EXERCISE → Give the entries again, word for word.

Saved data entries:
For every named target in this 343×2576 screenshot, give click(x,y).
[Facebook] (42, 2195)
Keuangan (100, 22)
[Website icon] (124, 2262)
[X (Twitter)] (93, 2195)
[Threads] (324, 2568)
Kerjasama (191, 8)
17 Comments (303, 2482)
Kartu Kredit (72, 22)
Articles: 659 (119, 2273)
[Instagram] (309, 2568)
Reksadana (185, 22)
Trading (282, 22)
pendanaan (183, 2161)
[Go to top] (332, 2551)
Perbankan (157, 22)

REPLY →
For every named target in this 343×2576 screenshot, give click(x,y).
[Facebook] (42, 2195)
Keuangan (100, 22)
[Website icon] (124, 2262)
[X (Twitter)] (93, 2195)
[Threads] (324, 2568)
Kerjasama (191, 8)
17 Comments (303, 2482)
Kartu Kredit (72, 22)
Articles: 659 (119, 2273)
[Instagram] (309, 2568)
Reksadana (185, 22)
Trading (282, 22)
pendanaan (183, 2161)
[Go to top] (332, 2551)
Perbankan (157, 22)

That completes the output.